The JPX/miR-495-3p/BRD4 axis mediates quercetin-induced toxicity via the X-inactivation center in NSCLC

Background: Emerging evidence underscores the pivotal role of long non-coding RNAs (lncRNAs) as master regulators of oncogenic pathways, positioning them as compelling therapeutic targets in precision oncology. While the natural flavonoid quercetin has demonstrated potent anti-neoplastic activity against non-small cell lung cancer (NSCLC), its influence on lncRNA-mediated oncogenic pathways remains unknown. This study is designed to elucidate whether quercetin exerts its anti-NSCLC effects via modulation of lncRNA just proximal to XIST (JPX) and its downstream signaling axis.

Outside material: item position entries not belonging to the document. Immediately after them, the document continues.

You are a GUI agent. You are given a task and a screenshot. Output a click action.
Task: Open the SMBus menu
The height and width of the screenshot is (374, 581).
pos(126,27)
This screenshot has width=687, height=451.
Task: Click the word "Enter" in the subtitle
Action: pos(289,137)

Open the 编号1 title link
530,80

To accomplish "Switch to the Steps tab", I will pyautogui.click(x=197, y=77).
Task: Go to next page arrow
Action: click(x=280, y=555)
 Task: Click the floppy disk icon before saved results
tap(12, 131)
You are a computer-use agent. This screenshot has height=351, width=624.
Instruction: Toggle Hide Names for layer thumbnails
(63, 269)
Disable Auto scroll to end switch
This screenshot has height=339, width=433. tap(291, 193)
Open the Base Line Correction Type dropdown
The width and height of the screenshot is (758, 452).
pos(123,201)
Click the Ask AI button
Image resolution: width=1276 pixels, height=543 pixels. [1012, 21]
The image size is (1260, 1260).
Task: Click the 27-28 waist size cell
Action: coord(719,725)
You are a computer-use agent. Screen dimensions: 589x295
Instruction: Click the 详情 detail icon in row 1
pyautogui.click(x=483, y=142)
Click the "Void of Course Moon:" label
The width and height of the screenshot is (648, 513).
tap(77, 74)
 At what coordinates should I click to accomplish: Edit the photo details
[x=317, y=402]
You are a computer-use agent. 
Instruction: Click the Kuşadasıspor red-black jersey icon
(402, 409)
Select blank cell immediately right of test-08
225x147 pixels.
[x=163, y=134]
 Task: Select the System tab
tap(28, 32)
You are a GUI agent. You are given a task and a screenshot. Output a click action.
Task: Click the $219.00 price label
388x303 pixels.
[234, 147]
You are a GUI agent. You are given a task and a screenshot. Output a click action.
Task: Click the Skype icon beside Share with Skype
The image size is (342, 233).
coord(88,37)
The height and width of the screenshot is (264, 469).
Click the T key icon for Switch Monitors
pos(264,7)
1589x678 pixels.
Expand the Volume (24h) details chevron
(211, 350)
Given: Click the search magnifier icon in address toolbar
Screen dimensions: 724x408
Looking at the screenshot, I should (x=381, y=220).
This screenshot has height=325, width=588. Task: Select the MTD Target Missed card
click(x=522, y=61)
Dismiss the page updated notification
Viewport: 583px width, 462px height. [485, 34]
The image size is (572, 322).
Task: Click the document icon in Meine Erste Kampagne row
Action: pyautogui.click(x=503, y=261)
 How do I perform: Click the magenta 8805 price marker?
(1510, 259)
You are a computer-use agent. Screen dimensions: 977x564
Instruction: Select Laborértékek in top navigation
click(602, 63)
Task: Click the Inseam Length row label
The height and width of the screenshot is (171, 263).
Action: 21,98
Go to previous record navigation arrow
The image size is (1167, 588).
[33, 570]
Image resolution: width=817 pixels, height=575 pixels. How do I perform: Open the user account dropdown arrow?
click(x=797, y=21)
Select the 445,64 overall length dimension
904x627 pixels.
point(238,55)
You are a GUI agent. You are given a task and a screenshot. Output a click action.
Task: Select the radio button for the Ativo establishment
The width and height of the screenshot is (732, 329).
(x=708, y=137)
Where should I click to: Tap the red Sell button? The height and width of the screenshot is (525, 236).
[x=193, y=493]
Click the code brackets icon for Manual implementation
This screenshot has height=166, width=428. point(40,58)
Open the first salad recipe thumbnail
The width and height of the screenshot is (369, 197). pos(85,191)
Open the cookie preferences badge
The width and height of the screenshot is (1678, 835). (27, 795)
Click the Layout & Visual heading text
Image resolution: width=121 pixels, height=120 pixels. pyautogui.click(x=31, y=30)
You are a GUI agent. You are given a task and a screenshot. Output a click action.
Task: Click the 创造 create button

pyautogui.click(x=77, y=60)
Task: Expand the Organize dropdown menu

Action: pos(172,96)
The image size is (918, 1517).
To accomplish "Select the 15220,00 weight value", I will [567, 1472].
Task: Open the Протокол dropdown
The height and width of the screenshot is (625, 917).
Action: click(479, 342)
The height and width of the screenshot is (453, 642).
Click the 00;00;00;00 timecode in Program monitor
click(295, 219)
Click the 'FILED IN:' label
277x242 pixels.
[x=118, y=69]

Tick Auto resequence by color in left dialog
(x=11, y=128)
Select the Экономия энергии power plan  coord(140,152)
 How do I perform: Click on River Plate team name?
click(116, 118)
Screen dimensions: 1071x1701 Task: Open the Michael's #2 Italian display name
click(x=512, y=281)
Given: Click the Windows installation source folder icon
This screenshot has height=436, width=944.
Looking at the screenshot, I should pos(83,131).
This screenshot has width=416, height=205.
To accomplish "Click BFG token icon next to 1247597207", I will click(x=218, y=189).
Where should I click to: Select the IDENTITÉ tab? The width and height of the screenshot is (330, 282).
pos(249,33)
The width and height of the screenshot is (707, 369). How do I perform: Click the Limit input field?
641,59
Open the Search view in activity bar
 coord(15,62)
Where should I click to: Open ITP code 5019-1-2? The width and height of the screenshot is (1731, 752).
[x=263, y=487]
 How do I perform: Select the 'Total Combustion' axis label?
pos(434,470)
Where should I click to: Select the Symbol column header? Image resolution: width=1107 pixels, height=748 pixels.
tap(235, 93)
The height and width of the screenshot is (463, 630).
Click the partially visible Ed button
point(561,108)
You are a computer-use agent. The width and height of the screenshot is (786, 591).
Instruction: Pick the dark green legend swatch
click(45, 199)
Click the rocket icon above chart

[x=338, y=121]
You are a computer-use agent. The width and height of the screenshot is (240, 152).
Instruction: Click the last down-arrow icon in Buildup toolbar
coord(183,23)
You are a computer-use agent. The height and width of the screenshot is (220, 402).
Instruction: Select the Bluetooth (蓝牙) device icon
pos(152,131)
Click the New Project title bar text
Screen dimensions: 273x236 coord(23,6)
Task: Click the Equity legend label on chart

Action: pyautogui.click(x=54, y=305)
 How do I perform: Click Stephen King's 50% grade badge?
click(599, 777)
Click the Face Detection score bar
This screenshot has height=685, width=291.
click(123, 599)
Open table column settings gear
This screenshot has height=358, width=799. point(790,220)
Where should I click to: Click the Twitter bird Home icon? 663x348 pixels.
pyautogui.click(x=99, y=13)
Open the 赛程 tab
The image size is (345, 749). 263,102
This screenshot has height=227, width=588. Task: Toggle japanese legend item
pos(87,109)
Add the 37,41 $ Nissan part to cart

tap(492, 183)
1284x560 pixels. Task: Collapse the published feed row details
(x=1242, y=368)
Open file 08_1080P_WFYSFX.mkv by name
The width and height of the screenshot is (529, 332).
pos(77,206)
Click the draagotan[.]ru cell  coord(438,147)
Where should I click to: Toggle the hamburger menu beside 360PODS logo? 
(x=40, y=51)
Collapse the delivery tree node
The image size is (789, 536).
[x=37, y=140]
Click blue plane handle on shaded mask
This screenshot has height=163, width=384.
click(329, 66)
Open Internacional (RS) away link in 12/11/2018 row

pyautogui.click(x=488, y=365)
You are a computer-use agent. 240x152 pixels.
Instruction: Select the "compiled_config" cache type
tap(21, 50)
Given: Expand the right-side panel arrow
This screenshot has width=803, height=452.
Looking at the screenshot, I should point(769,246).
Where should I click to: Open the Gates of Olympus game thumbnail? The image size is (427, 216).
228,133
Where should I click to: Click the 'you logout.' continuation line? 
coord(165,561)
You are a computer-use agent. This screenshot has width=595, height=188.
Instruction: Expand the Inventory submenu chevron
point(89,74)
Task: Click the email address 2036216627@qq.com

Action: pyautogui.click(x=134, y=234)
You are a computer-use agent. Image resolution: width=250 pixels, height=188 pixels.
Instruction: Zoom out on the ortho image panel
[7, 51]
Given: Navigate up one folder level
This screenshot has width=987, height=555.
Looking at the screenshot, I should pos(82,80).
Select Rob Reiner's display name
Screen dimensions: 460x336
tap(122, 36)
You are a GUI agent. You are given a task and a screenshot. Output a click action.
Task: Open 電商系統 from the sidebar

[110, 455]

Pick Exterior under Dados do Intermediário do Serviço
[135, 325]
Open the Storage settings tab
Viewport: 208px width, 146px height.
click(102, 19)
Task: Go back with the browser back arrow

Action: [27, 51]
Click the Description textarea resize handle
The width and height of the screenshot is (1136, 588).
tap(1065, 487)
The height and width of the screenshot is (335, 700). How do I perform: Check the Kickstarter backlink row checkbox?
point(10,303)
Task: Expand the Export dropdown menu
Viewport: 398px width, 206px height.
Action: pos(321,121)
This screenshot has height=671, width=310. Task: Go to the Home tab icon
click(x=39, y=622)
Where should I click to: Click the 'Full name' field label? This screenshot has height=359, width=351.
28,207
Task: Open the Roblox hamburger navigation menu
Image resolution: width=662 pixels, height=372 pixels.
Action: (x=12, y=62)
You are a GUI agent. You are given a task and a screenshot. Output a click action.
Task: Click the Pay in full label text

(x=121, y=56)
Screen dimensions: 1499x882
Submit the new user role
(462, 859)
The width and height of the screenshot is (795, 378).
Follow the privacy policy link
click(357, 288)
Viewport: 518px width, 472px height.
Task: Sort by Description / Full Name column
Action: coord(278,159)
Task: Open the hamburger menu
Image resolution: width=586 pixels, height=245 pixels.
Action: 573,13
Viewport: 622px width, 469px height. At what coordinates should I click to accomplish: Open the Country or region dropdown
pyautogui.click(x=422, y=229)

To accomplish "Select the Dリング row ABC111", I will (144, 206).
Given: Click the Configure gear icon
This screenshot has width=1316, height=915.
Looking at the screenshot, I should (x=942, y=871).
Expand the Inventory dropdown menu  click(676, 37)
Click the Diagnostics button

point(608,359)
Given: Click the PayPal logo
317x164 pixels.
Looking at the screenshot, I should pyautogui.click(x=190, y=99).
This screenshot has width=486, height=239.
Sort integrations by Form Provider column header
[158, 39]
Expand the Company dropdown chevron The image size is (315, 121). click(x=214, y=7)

Methods: NSCLC cell lines were treated with quercetin, and functional assays (CCK-8, BrdU incorporation, scratch assay, and Transwell migration) were conducted to assess proliferation and metastatic potential. Gain- and loss-of-function experiments, combined with qPCR and western blotting, were performed to validate the JPX-modulated regulatory network. Results: Quercetin significantly suppressed NSCLC proliferation and migration by downregulating oncogenic JPX, which in turn upregulated tumor-suppressive miR-495-3p, leading to bromodomain-containing protein 4 (BRD4) suppression. JPX silencing mimicked quercetin’s effects, while rescue experiments confirmed the JPX/miR-495-3p/BRD4 axis as critical for quercetin’s activity. Conclusion: Our findings identify quercetin as a natural compound targeting the JPX-miR-495-3p-BRD4 cascade, providing both mechanistic insights and a translational rationale for quercetin-based NSCLC therapy. These findings highlight the therapeutic potential of quercetin in NSCLC and support further exploration of lncRNA-targeted strategies.